• **What to do**
Can you repeat, word for word, the stretch of the paid inclusion text below from "Note that paid" through "determined by relevancy."?

• **Selection**
= Paid inclusion =

When a search engine company charges websites for inclusion in their search index

Paid inclusion is a search engine marketing product where the search engine company charges fees related to inclusion of websites in their search index. The use of paid inclusion is controversial, and paid inclusion's popularity has decreased over time among search engines.

==Definition of paid inclusion==
The FTC defined paid inclusion as "Paid inclusion can take many forms. Examples of paid inclusion include programs where the only sites listed are those that have paid; where paid sites are intermingled among non-paid sites; and where companies pay to have their Websites or URLs reviewed more quickly, or for more frequent spidering of their Websites or URLs, or for the review or inclusion of deeper levels of their Websites, than is the case with non-paid sites."

Note that paid inclusion is different from paid placement. With paid placement, companies pay search engines to rank higher than they would have ranked if relevancy was the only ranking factor. Paid placement also gives companies guaranteed top rankings if they pay for it. With paid inclusion, top rankings are not guaranteed, and only inclusion within the search engine is. Therefore, a company who paid for inclusion within a search engine will still have its rankings determined by relevancy.

• **Provided material**
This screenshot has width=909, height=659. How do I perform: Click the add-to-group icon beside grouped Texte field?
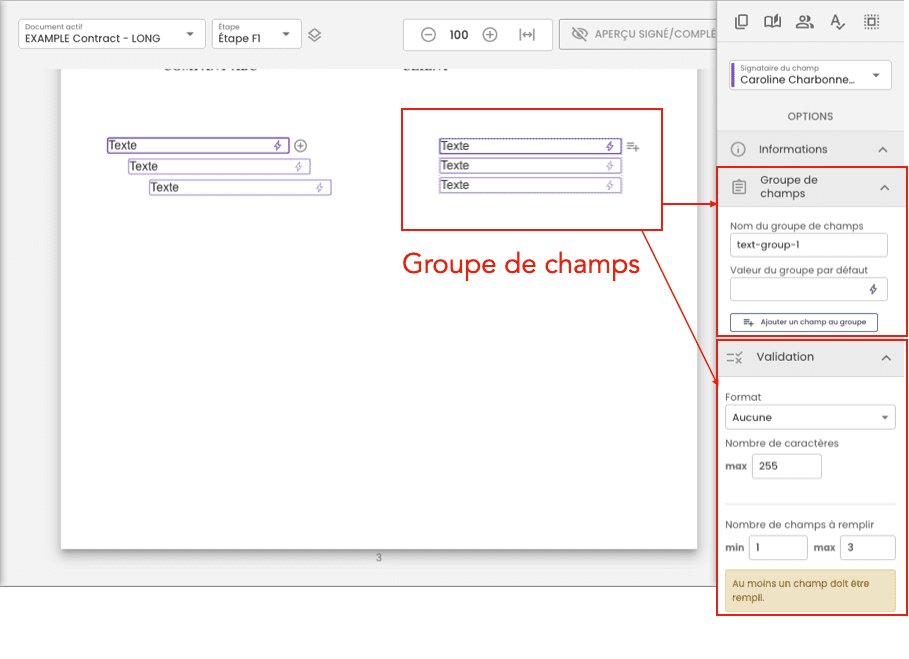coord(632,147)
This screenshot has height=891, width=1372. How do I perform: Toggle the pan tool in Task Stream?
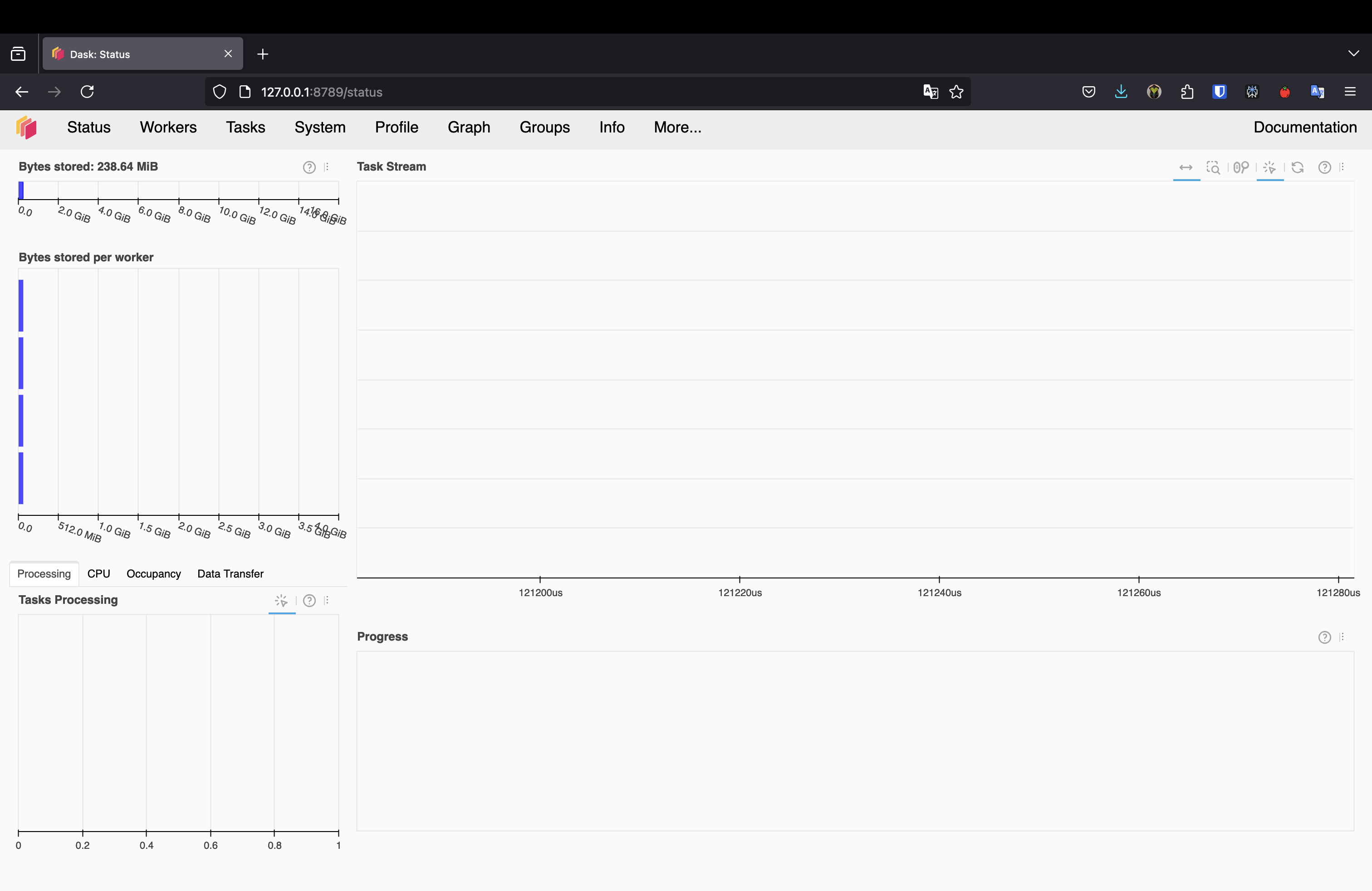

• **Solution for this problem**
Note that paid inclusion is different from paid placement. With paid placement, companies pay search engines to rank higher than they would have ranked if relevancy was the only ranking factor. Paid placement also gives companies guaranteed top rankings if they pay for it. With paid inclusion, top rankings are not guaranteed, and only inclusion within the search engine is. Therefore, a company who paid for inclusion within a search engine will still have its rankings determined by relevancy.